Python wrapper for the SauersML/gnomon high-performance polygenic score engine. Each gnomon subcommand is a typed Python function with kwargs that mirror the CLI flags one-to-one, plus a parsed-result dataclass.

import gnomon

result = gnomon.score(
    "PGS004536,PGS001320,PGS005331",
    "/data/aou_array_plink/arrays",
)

result.output_path             # PosixPath('.../arrays_pgs3_<hash>.sscore')
result.n_samples               # 245678
result.score_names             # ('PGS004536', 'PGS001320', 'PGS005331')

# Indexable / queryable:
result.scores["NWD_001"]                          # {score: {avg, sum, denom}}
result.scores.score_for("NWD_001", "PGS004536")   # float
result.scores.to_pandas()                         # DataFrame

Install

pip install gnomon
cargo install gnomon

Binary located via binary= or PATH. No env-var indirection — pass binary= explicitly if it isn't on PATH.

Subcommands

gnomon.score(score, input_path, *, keep=None, reference=None, build=None,
             panel=None, inferred_sex=None, ...)  -> ScoreResult
gnomon.terms(genotype_path, *, sex=True)          -> TermsResult
gnomon.run_all(score, input_path, model)          -> AllResult

import gnomon.map as gmap
gmap.fit(genotype_path, components=20, ld=True, bp_window=500_000)
gmap.project(genotype_path, model="hwe_1kg_hgdp_gsa_v3")

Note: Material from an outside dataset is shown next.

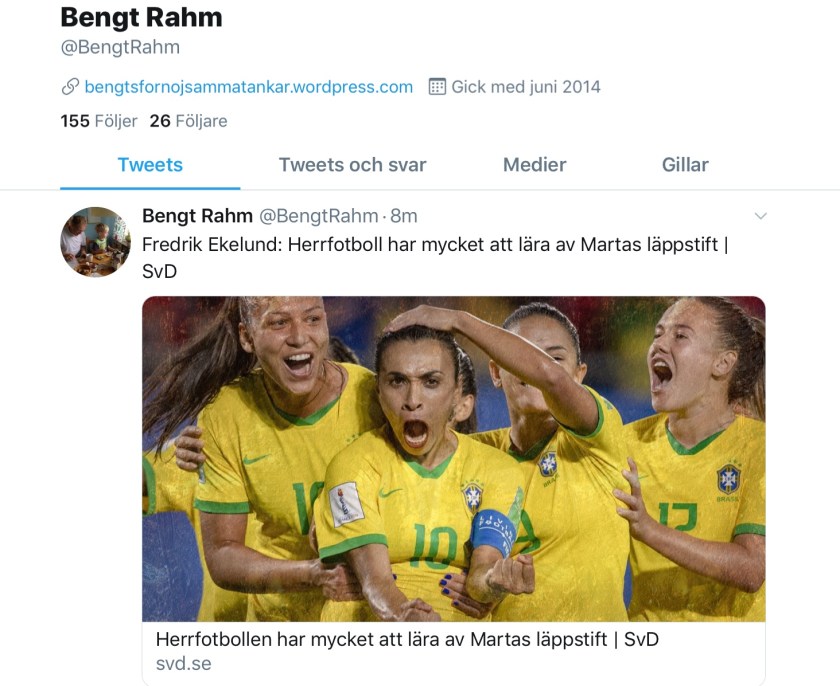Open the Herrfotbollen article card headline
Screen dimensions: 840x686
point(407,639)
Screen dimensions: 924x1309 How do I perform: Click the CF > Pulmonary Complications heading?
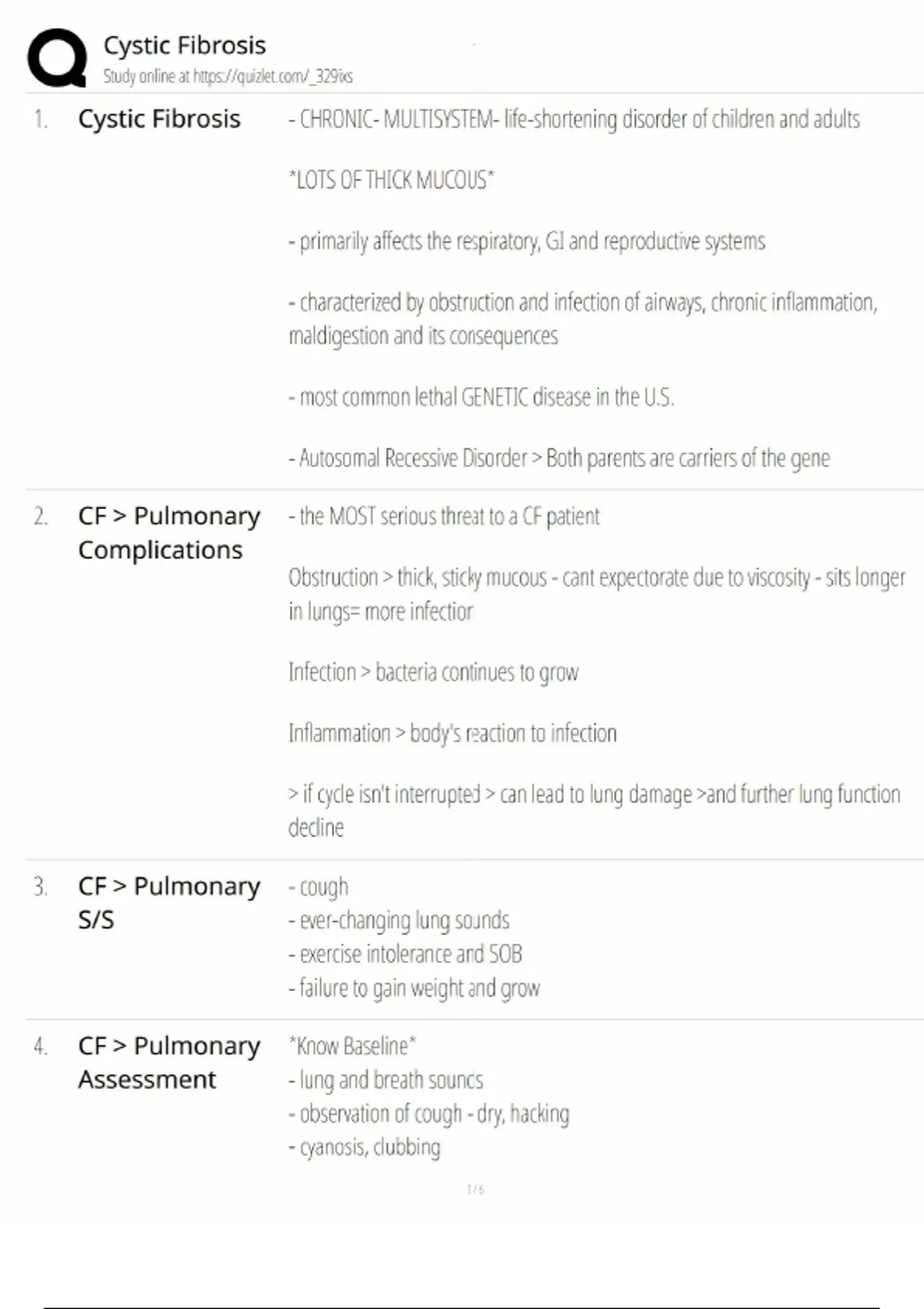click(x=169, y=533)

import gnomon.calibrate as gcal
gcal.train("train.tsv", num_pcs=10, model_family="gam")
gcal.infer("test.tsv", model="model.toml")

Shortcuts: avoid downloads and re-inference

Every kwarg the CLI exposes is on the Python API — none of these overrides require touching the binary directly.

gnomon.score(
    "PGS004536,PGS001320",
    "/data/cohort/arrays",
    reference="/cache/hg38.fa",     # skip reference auto-download
    build="38",                      # skip build auto-detection
    panel="/cache/1kg_panel.vcf",    # supply harmonisation panel
    inferred_sex="male",             # skip the in-pipeline sex scan
    keep="/data/keep.iids.txt",      # restrict to a sample subset
)

inferred_sex accepts "male", "female", "unknown", the matching InferredSex enum members, or any string returned by infer_sex.

ScoreTable

gnomon.read_sscore(path) returns a ScoreTable. The result of gnomon.score(...) carries one on .scores.

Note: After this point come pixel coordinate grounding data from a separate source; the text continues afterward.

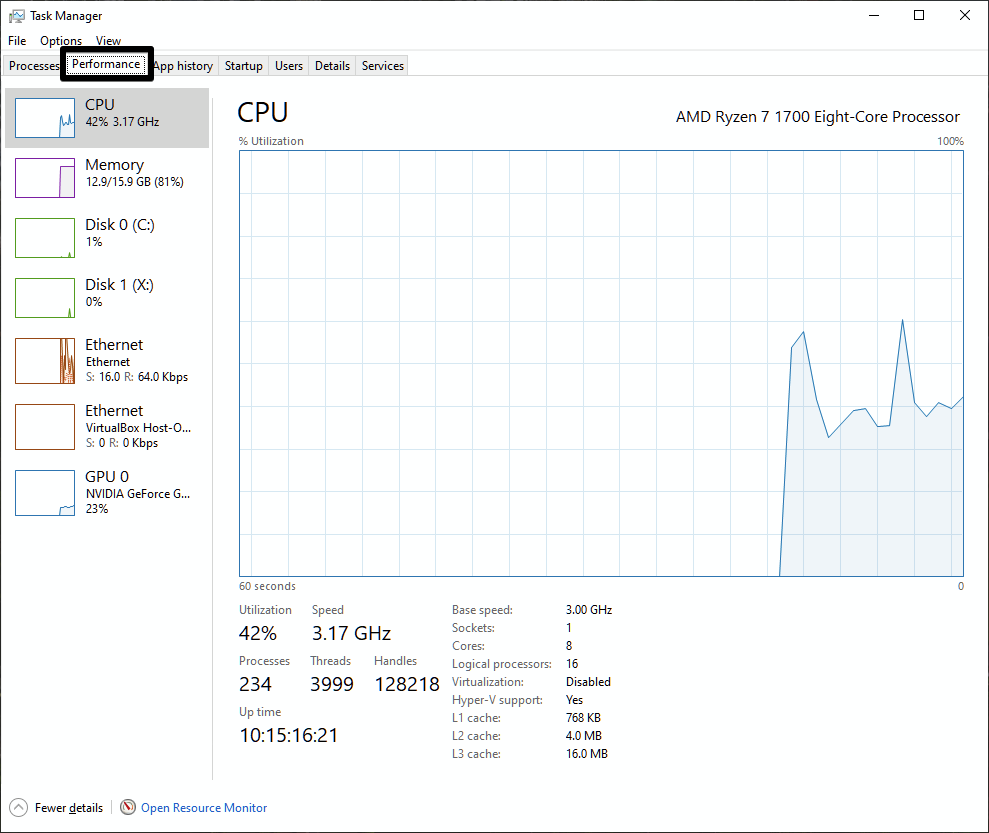Viewport: 989px width, 833px height.
Task: Click the CPU utilization graph area
Action: pyautogui.click(x=601, y=363)
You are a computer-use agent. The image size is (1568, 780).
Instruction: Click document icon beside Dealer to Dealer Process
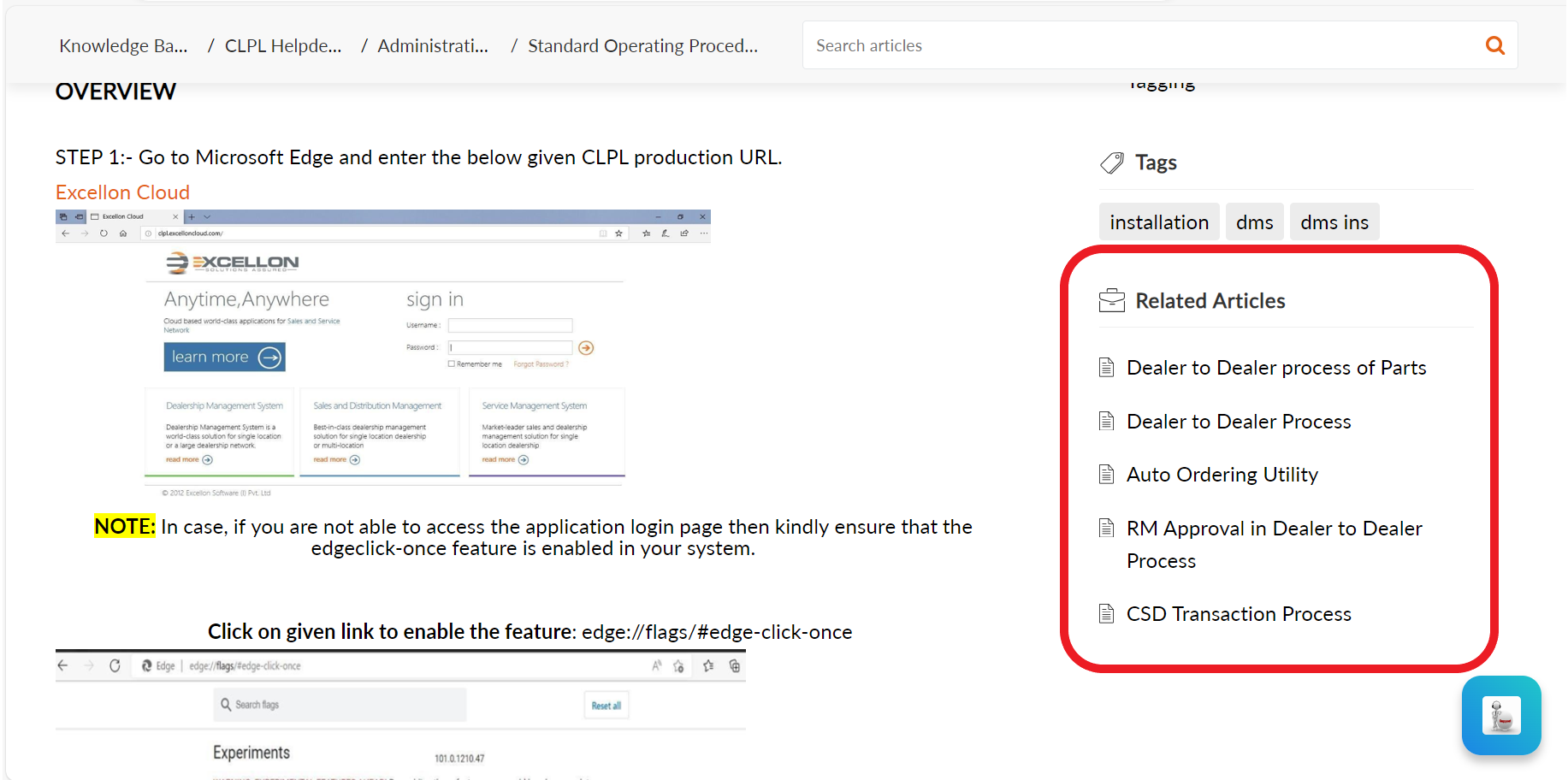point(1106,422)
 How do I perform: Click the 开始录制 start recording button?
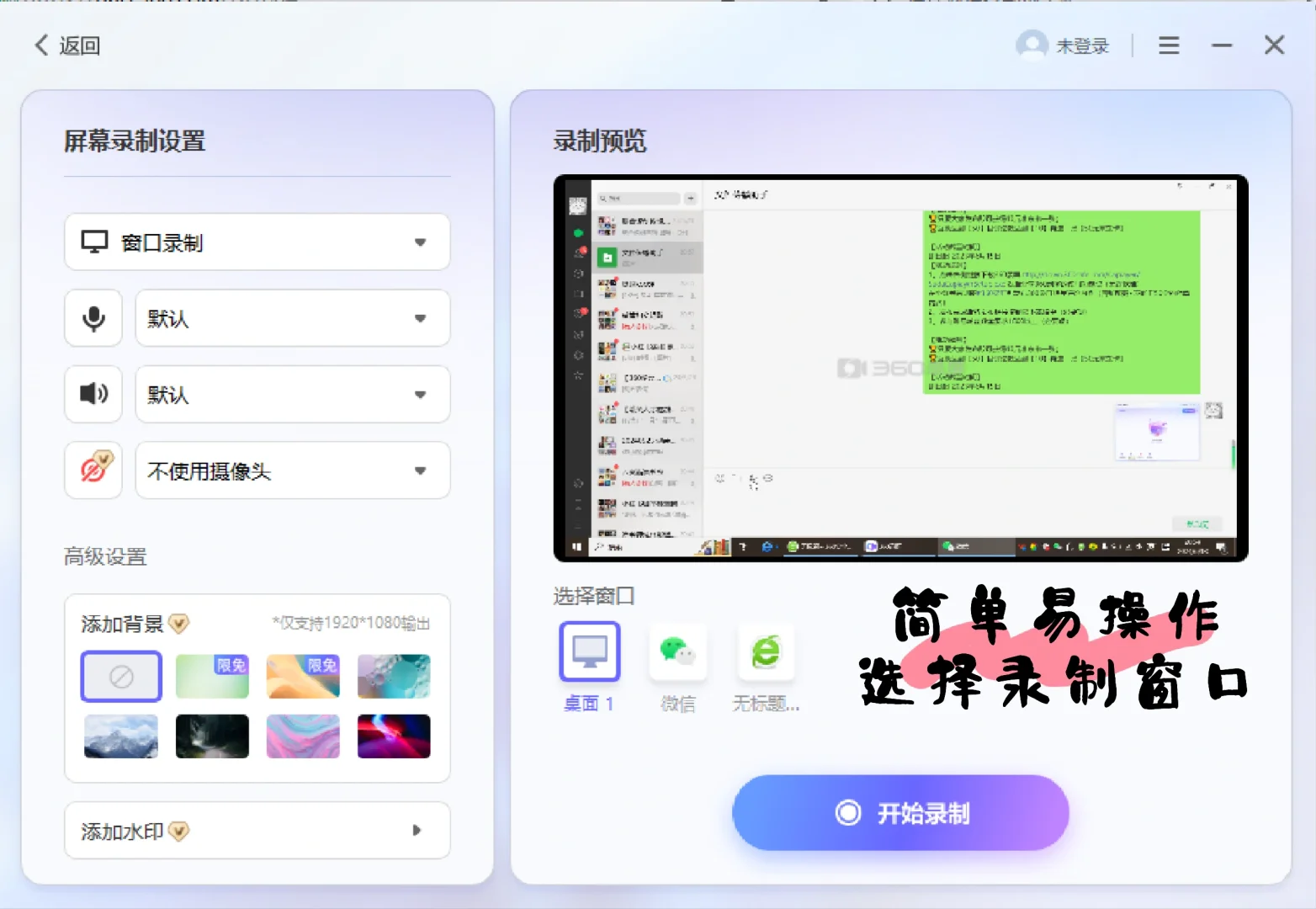tap(899, 811)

table.iids                            # tuple of sample IDs
table.score_names                     # tuple of PGS names (suffix-stripped)
table.fids                            # tuple of family IDs
table.avg / .sum / .denom             # tuple-of-tuples or None per column

# Membership / lookup:
"NWD_001" in table
table.index_of("NWD_001")              # int row index
table["NWD_001"]                       # {score: {avg, sum, denom}}
table.score_for("NWD_001", "PGS004536", kind="avg")  # float

# Pandas adapter (optional, requires `pip install gnomon[pandas]`):
table.to_pandas()

Missing columns (e.g. older builds without _SUM / _DENOM) return None — no fake zeros.

Path inference

Sscore output filenames follow score::main::score_output_path exactly. For inline PGS arguments the wrapper computes the same pgs<count>_<fnv1a64_hex8> suffix the Rust binary writes — you don't have to guess where the file lands.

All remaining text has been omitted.